Voters weigh in on Measure M
Laura Sturza
Whether to go to the polls is the question voters will answer Tuesday
when Measure M -- which asks if the city should change to by-mail
elections -- appears on the ballot.
“The reason it’s on the ballot is because there was the biggest
voter turnout ever when we had mail-in ballots,” Vice Mayor Stacey
Murphy said of Measure M, which will go into effect only if approved
by the City Council, as well as voters.
The October 2001 all-mail special election drew response from 35%
of registered voters. However, the vote was for Measure A, an
initiative to limit airport noise and traffic, that was an issue of
widespread community concern.
Not everyone is convinced the change would be for the better.
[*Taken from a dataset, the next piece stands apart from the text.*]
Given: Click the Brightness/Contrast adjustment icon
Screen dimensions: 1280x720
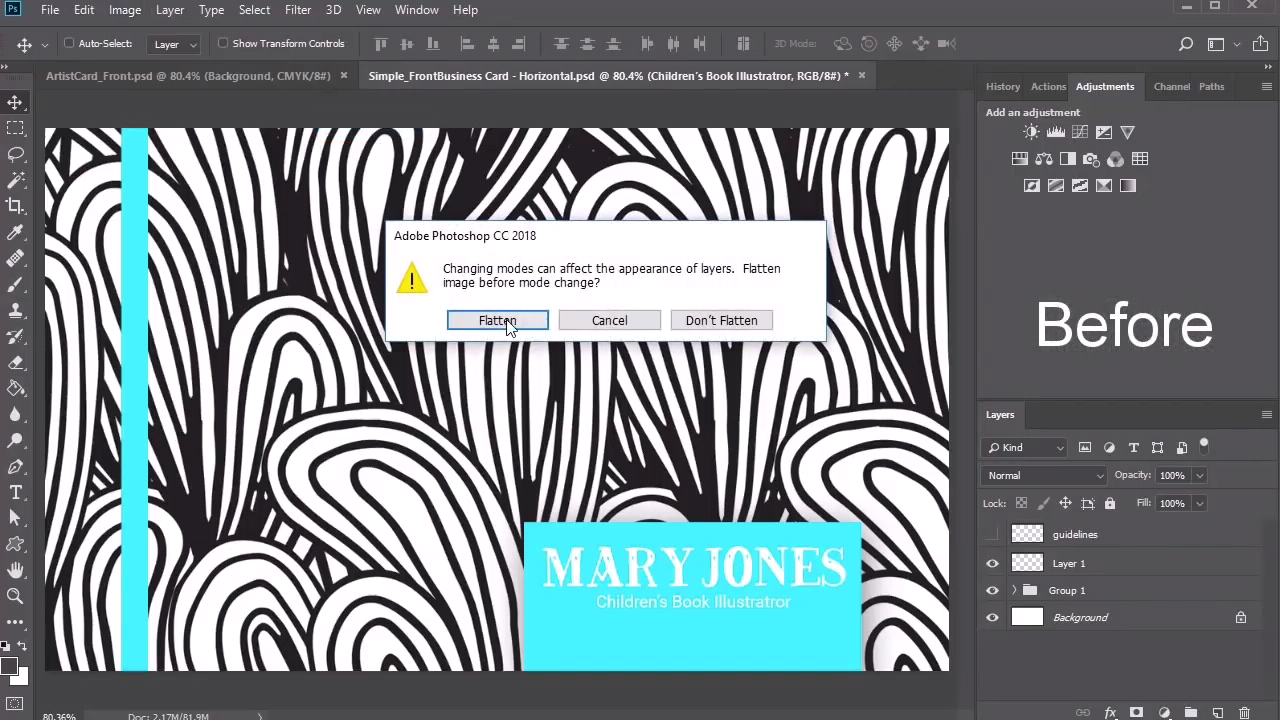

“If you look at what’s happened, most people cast their [mail-in]
ballots the first week they get them,” Burbank resident Tom Kaptain
said. “They don’t pay attention to the issues.”
Kaptain wrote the argument against the measure that appears in the
sample ballot. He is not alone in his concerns about the proposed
change.
“The pitfalls, I think, are numerous,” said Douglas Cremer,
Woodbury University professor of history and interdisciplinary
studies. “Parents of young children will bring them to polls so they
can see the process of voting.”
Going through their own neighborhood to get to a public polling
place takes people away from thinking only of their own needs, but
thinking of the broader needs of the community, Cremer said.
If approved, the next all-mail election would be in 2005.